> Task details: Revise the rows below, replacing every instance of "At what coordinates should I click to accomplish" with "Where should I click to accomplish" and leaving all other text unchanged.
** begin Dataset records **
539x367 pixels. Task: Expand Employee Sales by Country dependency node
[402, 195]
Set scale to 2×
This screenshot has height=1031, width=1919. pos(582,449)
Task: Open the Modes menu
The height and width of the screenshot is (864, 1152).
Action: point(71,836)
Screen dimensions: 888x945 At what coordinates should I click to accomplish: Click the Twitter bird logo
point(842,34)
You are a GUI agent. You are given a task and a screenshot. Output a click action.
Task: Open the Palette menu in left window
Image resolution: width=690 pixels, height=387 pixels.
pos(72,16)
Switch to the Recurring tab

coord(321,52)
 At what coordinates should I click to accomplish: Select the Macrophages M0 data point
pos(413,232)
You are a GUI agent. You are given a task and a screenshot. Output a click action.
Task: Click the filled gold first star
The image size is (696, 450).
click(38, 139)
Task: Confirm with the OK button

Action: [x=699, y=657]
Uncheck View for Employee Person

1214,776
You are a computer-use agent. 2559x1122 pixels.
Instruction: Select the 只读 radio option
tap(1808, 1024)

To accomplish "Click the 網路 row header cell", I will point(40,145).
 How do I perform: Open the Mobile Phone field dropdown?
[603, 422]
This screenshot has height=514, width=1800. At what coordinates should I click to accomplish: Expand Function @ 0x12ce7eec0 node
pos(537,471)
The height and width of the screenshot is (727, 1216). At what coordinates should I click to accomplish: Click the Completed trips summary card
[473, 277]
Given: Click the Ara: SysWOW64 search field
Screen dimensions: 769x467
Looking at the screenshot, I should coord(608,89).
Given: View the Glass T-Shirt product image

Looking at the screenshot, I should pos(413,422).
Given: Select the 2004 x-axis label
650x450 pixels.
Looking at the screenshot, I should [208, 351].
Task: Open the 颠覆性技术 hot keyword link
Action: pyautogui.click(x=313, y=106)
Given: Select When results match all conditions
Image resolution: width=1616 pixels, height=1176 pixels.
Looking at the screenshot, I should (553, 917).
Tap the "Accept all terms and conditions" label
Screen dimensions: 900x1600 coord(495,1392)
** end Dataset records **
> Full response:
539x367 pixels. Task: Expand Employee Sales by Country dependency node
[402, 195]
Set scale to 2×
This screenshot has height=1031, width=1919. pos(582,449)
Task: Open the Modes menu
The height and width of the screenshot is (864, 1152).
Action: point(71,836)
Screen dimensions: 888x945 Where should I click to accomplish: Click the Twitter bird logo
point(842,34)
You are a GUI agent. You are given a task and a screenshot. Output a click action.
Task: Open the Palette menu in left window
Image resolution: width=690 pixels, height=387 pixels.
pos(72,16)
Switch to the Recurring tab

coord(321,52)
 Where should I click to accomplish: Select the Macrophages M0 data point
pos(413,232)
You are a GUI agent. You are given a task and a screenshot. Output a click action.
Task: Click the filled gold first star
The image size is (696, 450).
click(38, 139)
Task: Confirm with the OK button

Action: [x=699, y=657]
Uncheck View for Employee Person

1214,776
You are a computer-use agent. 2559x1122 pixels.
Instruction: Select the 只读 radio option
tap(1808, 1024)

To accomplish "Click the 網路 row header cell", I will point(40,145).
 How do I perform: Open the Mobile Phone field dropdown?
[603, 422]
This screenshot has height=514, width=1800. Where should I click to accomplish: Expand Function @ 0x12ce7eec0 node
pos(537,471)
The height and width of the screenshot is (727, 1216). Where should I click to accomplish: Click the Completed trips summary card
[473, 277]
Given: Click the Ara: SysWOW64 search field
Screen dimensions: 769x467
Looking at the screenshot, I should coord(608,89).
Given: View the Glass T-Shirt product image

Looking at the screenshot, I should pos(413,422).
Given: Select the 2004 x-axis label
650x450 pixels.
Looking at the screenshot, I should [208, 351].
Task: Open the 颠覆性技术 hot keyword link
Action: pyautogui.click(x=313, y=106)
Given: Select When results match all conditions
Image resolution: width=1616 pixels, height=1176 pixels.
Looking at the screenshot, I should (553, 917).
Tap the "Accept all terms and conditions" label
Screen dimensions: 900x1600 coord(495,1392)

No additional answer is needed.